Compiler modules; programming language specifications; lexical analysis, parsing - recursive descent and table driven; static semantics - symbol tables and type checking; error handling; introduction to code generation and optimisation; compiler generators; interpreters.
The invention of (high-level) programming languages in the 1950s was one of the most significant advances for making software development more accessible and time efficient --- compare writing programs in machine or assembly language with, say, Java. Implementing programming languages was a major challenge taken on in the 1960s and 1970s that led to the development of modern day compilers and the theory and practice that we study in this course. A significant advantage of using a programming language over machine/assembly language is machine independence.
To ensure that the implementations of a programming language on different machines are consistent one needs a machine-independent definition of the language. To achieve this we first define the syntax of the language (i.e., what are the legal strings in the language) and then its semantics (or meaning). The syntax of the language is defined via a grammar written in terms of the basic symbols (such as keywords, identifiers, and operators), which are called lexical tokens, and the tokens are defined in terms of regular expressions over character strings. Not all strings allowed by the grammar are valid programs in the language because, for example, identifiers cannot be multiply defined within a single scope and expressions must be of the correct type for their context. We use a set of type checking rules to define the programs that are well formed. Finally we need to define what the result of an expression evaluation should be and what the effect of executing a statement should be.
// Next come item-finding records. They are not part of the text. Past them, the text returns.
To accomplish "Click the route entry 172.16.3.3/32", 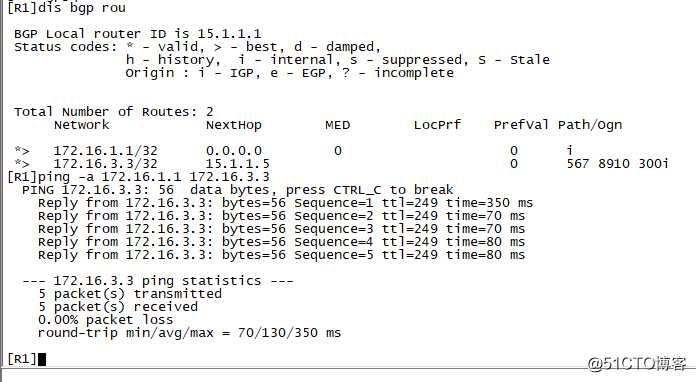I will point(106,164).
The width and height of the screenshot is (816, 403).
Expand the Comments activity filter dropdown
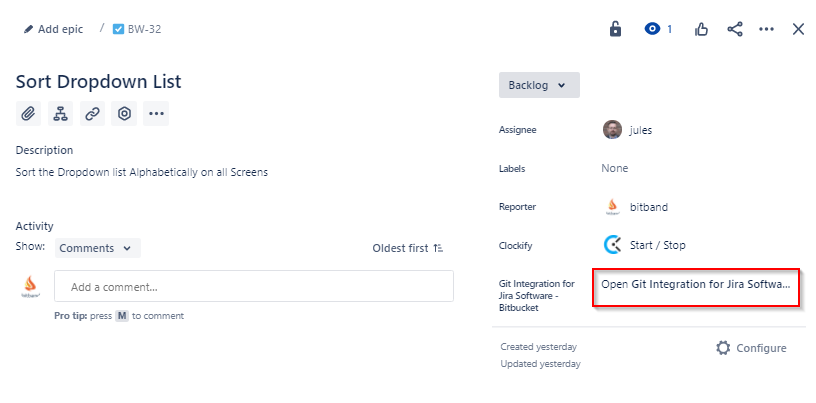tap(96, 248)
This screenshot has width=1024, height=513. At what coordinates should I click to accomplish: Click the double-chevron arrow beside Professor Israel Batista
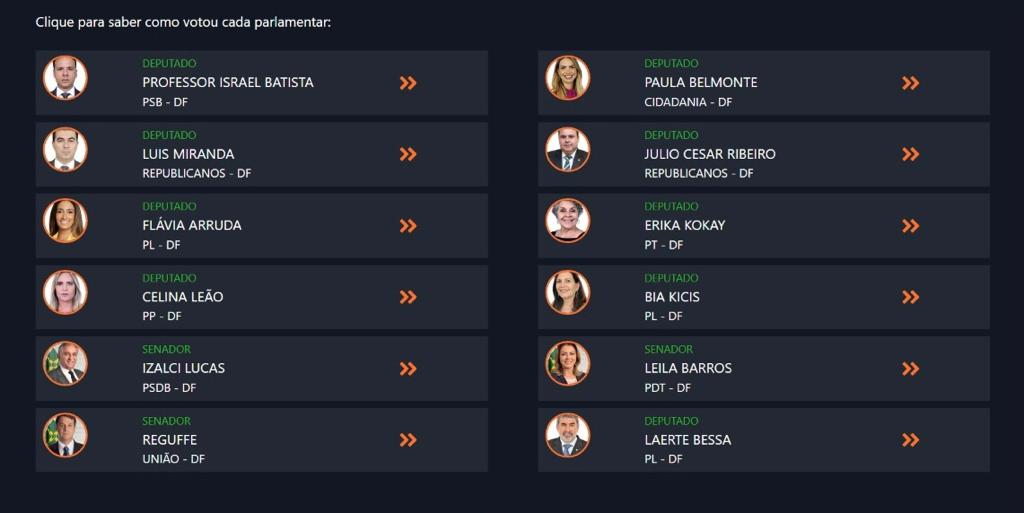(408, 83)
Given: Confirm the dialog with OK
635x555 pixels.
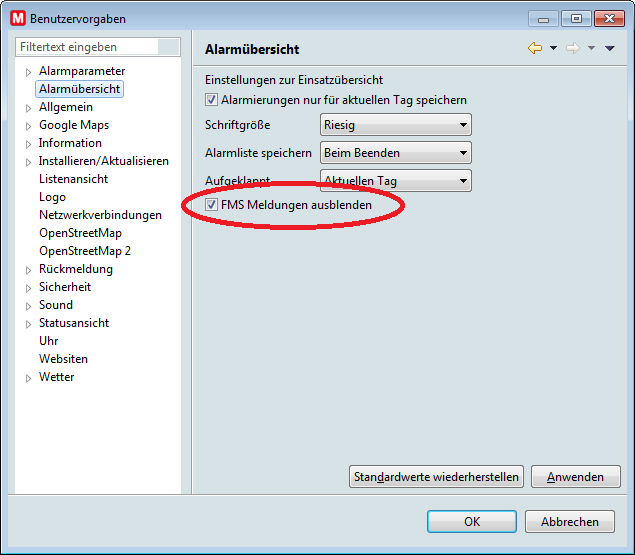Looking at the screenshot, I should (x=472, y=521).
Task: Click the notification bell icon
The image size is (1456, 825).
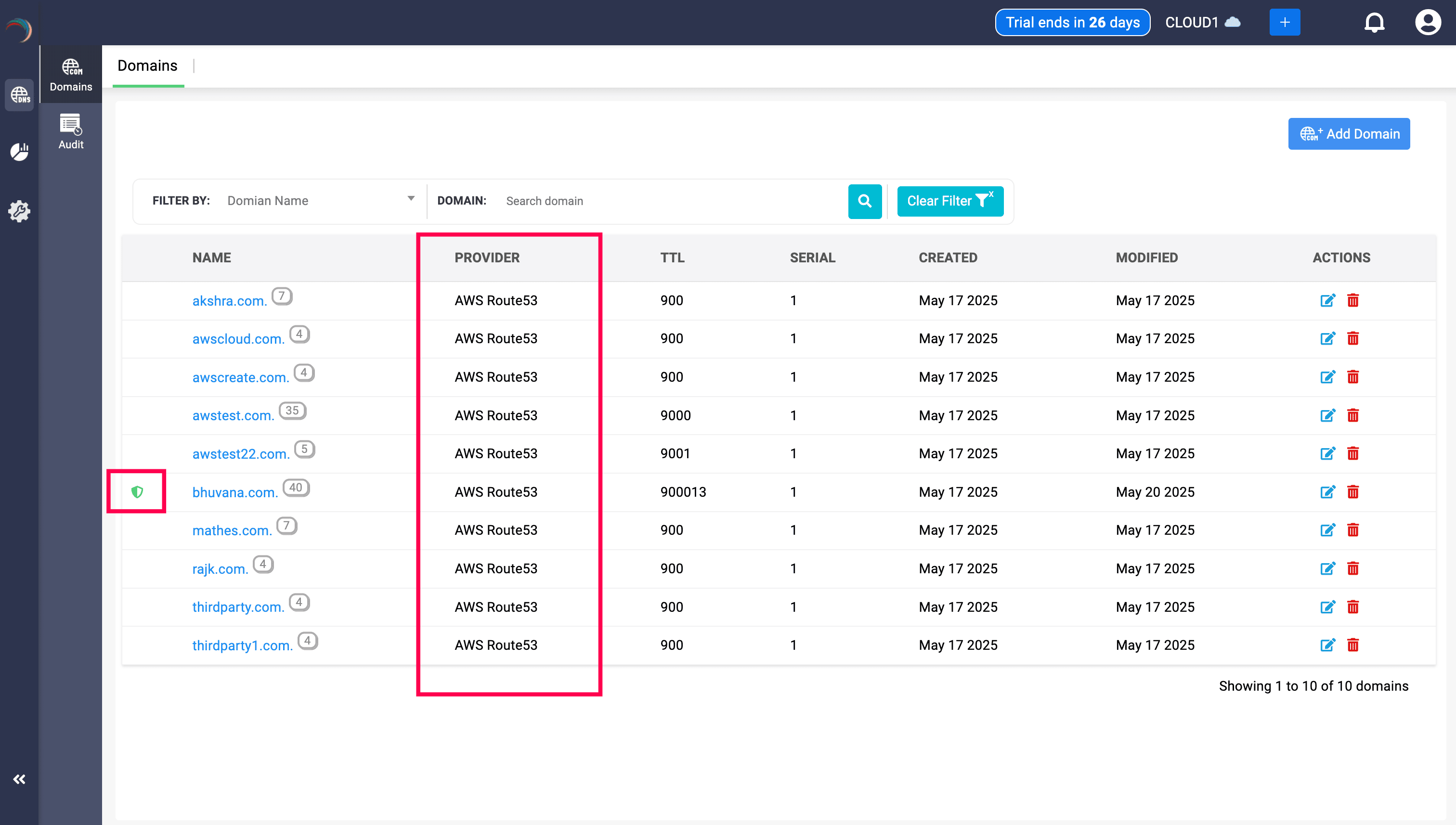Action: [x=1374, y=22]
A programming language is implemented by either a compiler or interpreter. These are themselves both just (rather sophisticated) programs. A compiler implements a programming language by translating a high-level program (e.g., a Java program represented simply as a text file (which is itself represented as a stream of characters (which are represented by bits))) to a machine-level program (represented as a sequence of machine instructions (e.g., x86 machine instructions (that are themselves represented as bits))). [Aside: you have to be able to handle lots of nesting in this course.]
The tasks undertaken by a compiler can be divided into the following.
- Recognising the input program and detecting syntax errors in the program via
- lexical analysis: recognising the basic symbols (or lexical tokens) of the language, and
- parsing: recognising the structure of programs composed of these basic symbols.
- Constructing an abstract internal representation of the program in terms of
- an abstract syntax tree, and
- a symbol table.
- Checking the well formedness of a program according to its static semantics, e.g., checking that assignment statements are type correct.
- Generating code, which can include changing the representation of the program to forms more suitable for code generation and code optimisation (both machine independent at the source code level and machine dependent at the target machine code level).ᅠThe generated machine code can then be executed on the target machine. Due to time constraints within the course we don't spend a lot of time on code optimisation.
An interpreter is a simpler (and usually less efficient) way of implementing a programming language. It acts in the same way as a compiler in the early phases, but does not have a code generation phase. Instead it directly interprets its internal representation of the program. The main advantage of interpreters over compilers is that they do not depend on the target machine, and hence are more portable than compilers. Interpreters are used for simple languages, like operating system command shells, where the overheads of generating machine code outweigh the slower execution time of the interpreted program, or for very high-level languages (e.g., functional and logic programming languages) where the individual operations are so powerful that the execution-time cost of interpretation over compilation is not all that significant.
The language recognition phases of compilers are common to many applications of computers that involve a language of some form. For example, a web browser recognises a document written in the Hyper Text Markup Language (HTML) and interprets it by generating a display of the document on the screen.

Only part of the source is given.